Sports4Kids: Putting the Play Back In School Playgrounds
Location
Sports4Kids places a full-time coach at low-income schools to harness the power of play to engage children in physical activity and social development
About You
Location
Project Street Address
Project City
Project Province/State
Project Postal/Zip Code
Project Country
Your idea
Sport
Other
Year the initative began (yyyy)
1996
YouTube Upload
Project URL (include HTTP://)
Positioning of your initiative on the mosaic diagram:
Which of these barriers is the primary focus of your work?
Sport is trivialized
Which of the principles is the primary focus of your work?
Leverage the fun factor
If you believe some other barrier or principle should be included in the mosaic, please describe it and how it would affect the positioning of your initiative in the mosaic:
This field has not been completed
Name Your Project
Sports4Kids: Putting the Play Back In School Playgrounds
Describe Your Idea
Sports4Kids places a full-time coach at low-income schools to harness the power of play to engage children in physical activity and social development
Innovation
What is your signature innovation, your new idea, in one sentence?
Sports4Kids places a full-time coach at low-income schools to harness the power of play to engage children in physical activity and social development
Describe your innovation. What makes your idea unique and different than others doing work in the field?
Sports4Kids uses play to address two problems faced by low-income urban children – a severe lack of opportunity for physical activity and conflict-ridden school environments - by effectively meeting a critical need for principals to have qualified staff at recess. We gain entry to schools by offering a full-time, trained person to organize and lead games at recess, a service for which principals are willing to pay nearly 50% of the annual cost. Once the Sports4Kids coach is on the playground teaching the rules to games like four-square, kickball, and double-dutch, recess is transformed from chaos to safe, organized, and active play. The presence of the coach, who arrives with a hundred games in their back pocket, effectively solves principals’ recess problem and then inspires all of the children to get involved. By combining fun games with conflict-resolution skills like rock-paper-scissors, Sports4Kids creates a positive environment on the playground that ripples into the classroom.

========

### REQUIREMENTS
(1) Copy the Sports4Kids text word for word, starting with "Sport is trivialized" and going on through "in the field?".
(2) Carry on writing the Sports4Kids text from the point where it stops.

### DATASET SECTION
========

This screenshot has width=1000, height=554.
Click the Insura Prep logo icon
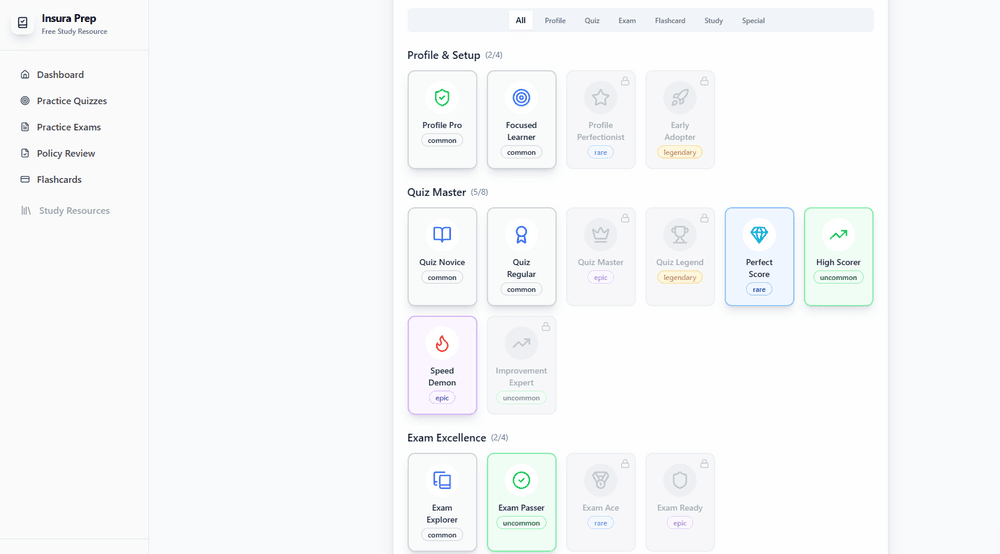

========

### EXERCISE RESPONSES
(1)
Sport is trivialized
Which of the principles is the primary focus of your work?
Leverage the fun factor
If you believe some other barrier or principle should be included in the mosaic, please describe it and how it would affect the positioning of your initiative in the mosaic:
This field has not been completed
Name Your Project
Sports4Kids: Putting the Play Back In School Playgrounds
Describe Your Idea
Sports4Kids places a full-time coach at low-income schools to harness the power of play to engage children in physical activity and social development
Innovation
What is your signature innovation, your new idea, in one sentence?
Sports4Kids places a full-time coach at low-income schools to harness the power of play to engage children in physical activity and social development
Describe your innovation. What makes your idea unique and different than others doing work in the field?

(2)
What are the existing barriers, the biggest problem, your innovation is hoping to address/change?
Children often come to school not knowing how to play. They haven’t had opportunities for unstructured play due to concerns about safety in their neighborhoods. This reality is exacerbated by a growing emphasis on standardized tests, effectively squeezing out time for physical activity. As a result, childhood obesity is on the rise, playgrounds have become a source of conflict and strife, and ultimately learning is compromised as teachers spend valuable class time resolving playground issues.
Delivery Model: How do you implement your innovation and apply it to the challenge/problem you are addressing?
Sports4Kids works exclusively in low-income public schools, where poor health outcomes and lagging test scores are most prevalent. At each school we place a full-time coach who implements five program components during and after the school day:
- Recess: Coaches teach games every day at recess to create a structured, safe and inclusive environment on the playground.
- Class Game Time: Coaches partner with teachers to deliver a play-based physical activity curriculum based on youth development principles and focused on basic skill development.
- Junior Coaches: Teachers identify students to participate in leadership development activities. These students become playground leaders during recess.
- After-School Program: Coaches coordinate after-school physical activity and academic enhancement programs.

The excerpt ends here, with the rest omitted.